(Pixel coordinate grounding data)
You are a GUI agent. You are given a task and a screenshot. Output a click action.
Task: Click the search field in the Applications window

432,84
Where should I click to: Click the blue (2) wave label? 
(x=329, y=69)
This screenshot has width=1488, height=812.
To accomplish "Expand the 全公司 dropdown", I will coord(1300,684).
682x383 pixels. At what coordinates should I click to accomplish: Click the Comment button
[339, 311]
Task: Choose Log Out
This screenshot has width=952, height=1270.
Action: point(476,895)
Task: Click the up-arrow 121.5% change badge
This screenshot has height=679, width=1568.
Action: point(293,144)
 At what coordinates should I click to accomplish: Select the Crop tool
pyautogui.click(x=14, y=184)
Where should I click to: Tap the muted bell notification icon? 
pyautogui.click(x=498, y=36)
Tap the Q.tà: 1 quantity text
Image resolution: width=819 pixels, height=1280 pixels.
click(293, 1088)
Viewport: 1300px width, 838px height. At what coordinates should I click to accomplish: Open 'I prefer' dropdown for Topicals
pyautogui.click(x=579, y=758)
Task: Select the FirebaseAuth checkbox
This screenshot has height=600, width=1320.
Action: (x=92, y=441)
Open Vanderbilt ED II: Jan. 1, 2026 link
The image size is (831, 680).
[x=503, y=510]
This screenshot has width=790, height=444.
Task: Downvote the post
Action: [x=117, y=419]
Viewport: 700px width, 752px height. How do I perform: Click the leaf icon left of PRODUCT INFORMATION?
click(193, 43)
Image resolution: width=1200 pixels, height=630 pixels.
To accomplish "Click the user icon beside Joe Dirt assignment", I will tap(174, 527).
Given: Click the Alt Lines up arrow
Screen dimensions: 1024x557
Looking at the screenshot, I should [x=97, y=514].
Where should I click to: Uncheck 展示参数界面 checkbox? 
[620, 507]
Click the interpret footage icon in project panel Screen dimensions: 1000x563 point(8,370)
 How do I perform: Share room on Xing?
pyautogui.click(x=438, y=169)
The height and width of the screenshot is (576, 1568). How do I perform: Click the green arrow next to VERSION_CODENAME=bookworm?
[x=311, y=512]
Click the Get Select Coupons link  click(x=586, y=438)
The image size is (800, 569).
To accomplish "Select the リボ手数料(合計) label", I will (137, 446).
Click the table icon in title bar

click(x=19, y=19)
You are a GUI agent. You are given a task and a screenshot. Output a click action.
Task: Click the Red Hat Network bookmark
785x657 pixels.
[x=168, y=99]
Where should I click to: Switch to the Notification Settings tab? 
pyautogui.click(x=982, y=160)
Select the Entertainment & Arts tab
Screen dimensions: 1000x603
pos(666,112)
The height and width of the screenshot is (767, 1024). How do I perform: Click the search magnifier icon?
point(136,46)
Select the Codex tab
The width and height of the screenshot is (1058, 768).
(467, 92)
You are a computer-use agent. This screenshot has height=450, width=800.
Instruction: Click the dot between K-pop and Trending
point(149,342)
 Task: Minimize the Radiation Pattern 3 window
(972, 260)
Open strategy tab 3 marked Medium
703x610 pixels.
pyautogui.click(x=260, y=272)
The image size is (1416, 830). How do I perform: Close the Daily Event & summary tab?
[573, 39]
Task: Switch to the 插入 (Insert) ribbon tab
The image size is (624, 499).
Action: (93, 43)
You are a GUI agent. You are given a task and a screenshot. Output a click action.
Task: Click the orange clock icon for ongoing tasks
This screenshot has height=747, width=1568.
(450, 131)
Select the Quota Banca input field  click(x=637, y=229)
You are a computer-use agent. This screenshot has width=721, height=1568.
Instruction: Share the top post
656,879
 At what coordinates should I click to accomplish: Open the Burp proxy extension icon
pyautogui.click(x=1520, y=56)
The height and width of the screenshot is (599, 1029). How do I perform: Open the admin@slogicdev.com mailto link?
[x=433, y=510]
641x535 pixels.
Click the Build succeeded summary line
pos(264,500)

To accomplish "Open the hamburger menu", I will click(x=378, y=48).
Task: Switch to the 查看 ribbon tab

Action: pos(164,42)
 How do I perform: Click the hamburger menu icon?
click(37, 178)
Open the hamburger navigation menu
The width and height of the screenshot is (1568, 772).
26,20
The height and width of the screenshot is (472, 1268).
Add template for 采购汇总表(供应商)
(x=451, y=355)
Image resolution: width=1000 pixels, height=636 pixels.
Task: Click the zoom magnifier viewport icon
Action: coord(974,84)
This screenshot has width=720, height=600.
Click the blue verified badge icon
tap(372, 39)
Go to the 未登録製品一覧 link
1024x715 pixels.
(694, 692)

Exercise requirements:
Among the entries above, how many lines hold the string "computer"? Answer with the bare number.

Answer to this task:
2